Dream of the Magi December 23, 2016

El_sueño_de_los_Reyes_Magos,_Misal_de_Salzburgo (1)

Here we have an illuminated letter from the Saltzburg Missal, from about 1480, portraying the Magi dreaming of the holy archangel who warned them to flee home by a different route.

Never really thought about them this way, did you? All nestled snug in bed together, naked except for their crowns?

Me either.

Of course, nude and in the same bed was the perfectly normal way for kings to sleep in that part of Europe, at that point in history. Pajamas weren’t really a thing, and people slept together for warmth– servants on the floor, nobility in the bed. I don’t think most beds were nestled in a giant letter E and I don’t think that kings wore their crowns all night, but there you go.

Poor Balthazar looks like one of the Delvians from Farscape. But, in defense of the anonymous monk who illuminated the manuscript, I imagine he’d never seen an actual black person from Africa in his life. He just heard they had black skin, and used the expensive indigo pigment.
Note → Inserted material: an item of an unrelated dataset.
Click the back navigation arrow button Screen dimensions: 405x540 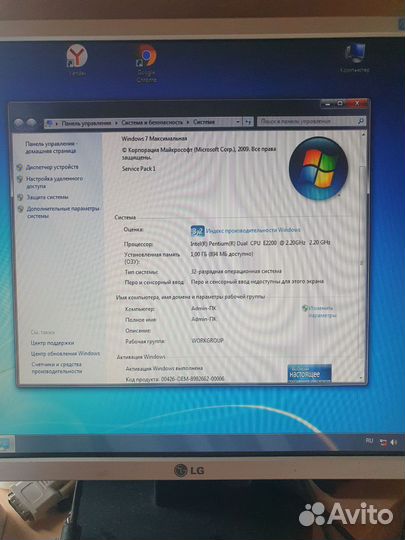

This portrayal would have looked perfectly normal, five or six hundred years ago.

Funny how that works.

Stories are translated from culture to culture; images are adapted and then repeated until they turn into cliches, cliches are repeated until they practically turn into abstracts, a cluster of familiar shapes: Mary and Joseph here, the shepherds here, the angels here, and here come the Magi at the end of the pageant, one black, one tan and one white. Then you look back in history at another culture’s telling of the story, and laugh. It looks so strange– strange as three pagan kings from different lands, all dreaming of the same Holy Archangel and returning home by a different route.

And so we re-discover the strangeness, the mystery– even the comedy– of the story we’ve heard a thousand times.

May the mystery not be lost on you as we enter into this holy season.